This repository contains the dataset described in article "HeightCeleb - an enrichment of VoxCeleb dataset with speaker height information", which was be presented at SLT 2024 conference in Macau, China.
The dataset is an extension to Voxceleb dataset and contains height information that was scraped from the Internet.
Demo system deployed in HuggingFace Spaces
HeightCeleb dataset is an extension of Voxceleb dataset.
A. Nagrani, J. S. Chung, A. Zisserman, "VoxCeleb: a large-scale speaker identification dataset", INTERSPEECH, 2017
- Original dataset: https://www.robots.ox.ac.uk/~vgg/data/voxceleb/
- License: https://www.robots.ox.ac.uk/~vgg/data/voxmovies/files/license.txt
This dataset contains VoxCeleb1 ID, sex
and split information from the Voxceleb dataset.

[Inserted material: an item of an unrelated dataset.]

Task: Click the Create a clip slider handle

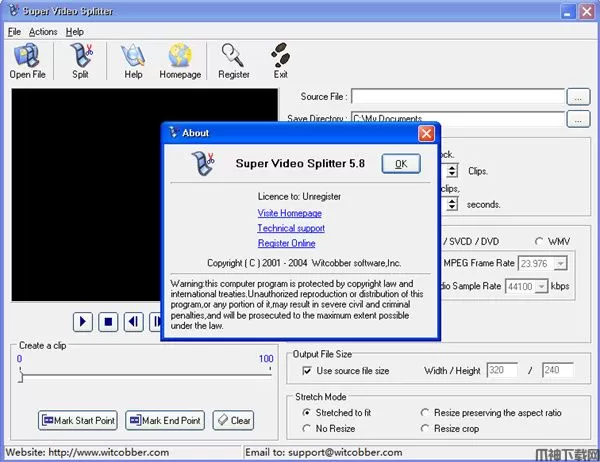Action: coord(20,375)
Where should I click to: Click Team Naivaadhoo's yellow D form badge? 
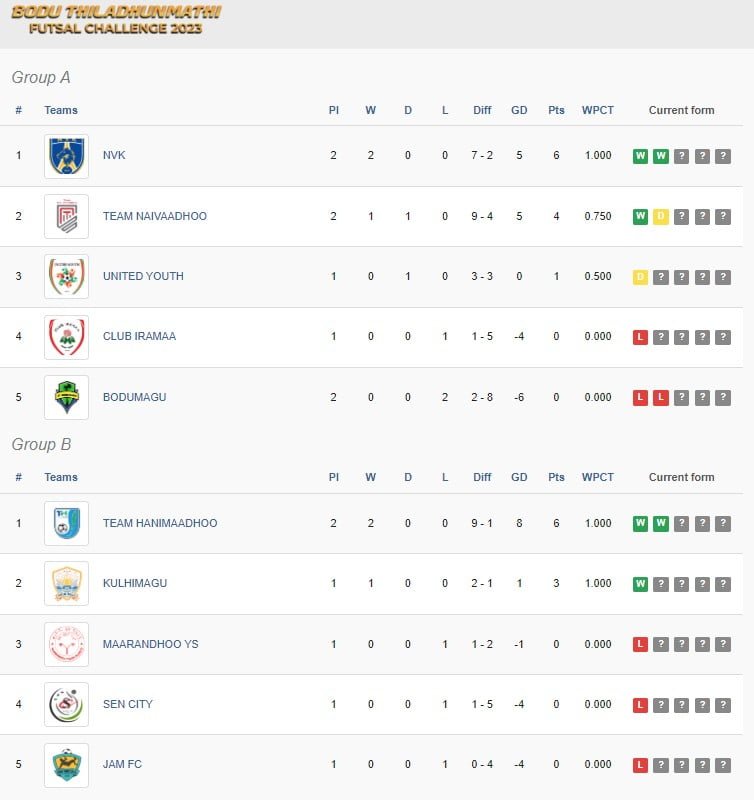661,216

HighCeleb dataset is distributed under CC BY 4.0 license.
If you use HeightCeleb in your research, please cite it using the following BibTeX entry:
@INPROCEEDINGS{10832224,
author={Kacprzak, Stanisław and Kowalczyk, Konrad},
booktitle={2024 IEEE Spoken Language Technology Workshop (SLT)},
title={Heightceleb - An Enrichment of Voxceleb Dataset With Speaker Height Information},
year={2024},
volume={},
number={},
pages={857-862},
doi={10.1109/SLT61566.2024.10832224}}